In an especially preferred embodiment, each R1 and R2 is —H; a, b, and c are independently selected from 0 or 1; and n is 1. More preferred are mixtures of the aminated polyalkylene glycols of formulae (II) and (III).
- j is from 1 to about 100.
- Included as antiagglomerants are those known in the art and include substituted quaternary compounds, such as those disclosed in U.S. Pat. Nos. 6,152,993; 6,015,929; and 6,025,302, herein incorporated by reference.
- The brine is preferably lower density brine. Preferred are those brines having a density lower than 12.5 pounds per gallon (ppg) (or 1.5 g/cm3), more preferably lower than 10.0 ppg. Such brines are typically formulated with at least one salt selected from NH4Cl, CsCl, CsBr, NaCl, NaBr, KCl, KBr, HCOONa, HCOOK, HCOOCs, CH3COONa, CH3COOK, CaCl2, CaBr2, and ZnBr2.
- The thermodynamic hydrate inhibitor is any of those conventionally known in the art, such as an alcohol, glycol, polyglycol or glycol ether or a mixture thereof. Preferred thermodynamic hydrate inhibitors include methanol and ethanol.
- When formulated as a packer fluid, the formulation may contain an organic solvent. The packer fluid may be placed in the casing/tubing annulus to provide either the hydrostatic pressure to control the well or sufficient hydrostatic pressure to meet the desired design criteria for completion.

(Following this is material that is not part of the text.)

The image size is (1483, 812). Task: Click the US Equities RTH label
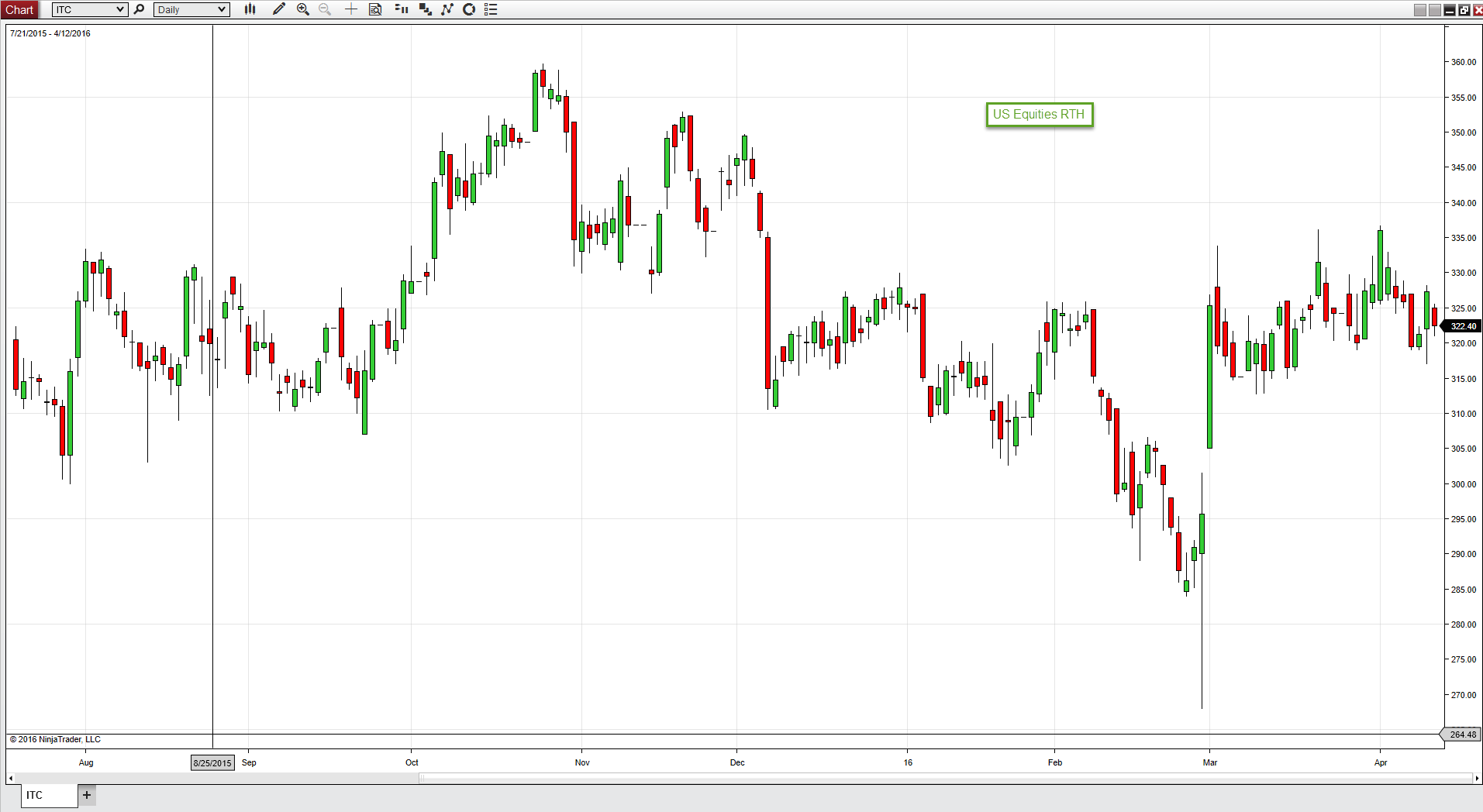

- The gas hydrate composition of the invention may be injected into a downhole location in a producing well to control hydrate formation in fluids being produced through the well. Likewise, the composition may be injected into the produced fluid stream at a wellhead location, or even into piping extending through a riser, through which produced fluids are transported in offshore producing operations from the ocean floor to the offshore producing facility located at or above the surface of the water. Additionally, the composition may be injected into a fluid mixture prior to the transportation of the fluid mixture, such as via a subsea pipeline from an offshore producing location to an onshore gathering and/or processing facility.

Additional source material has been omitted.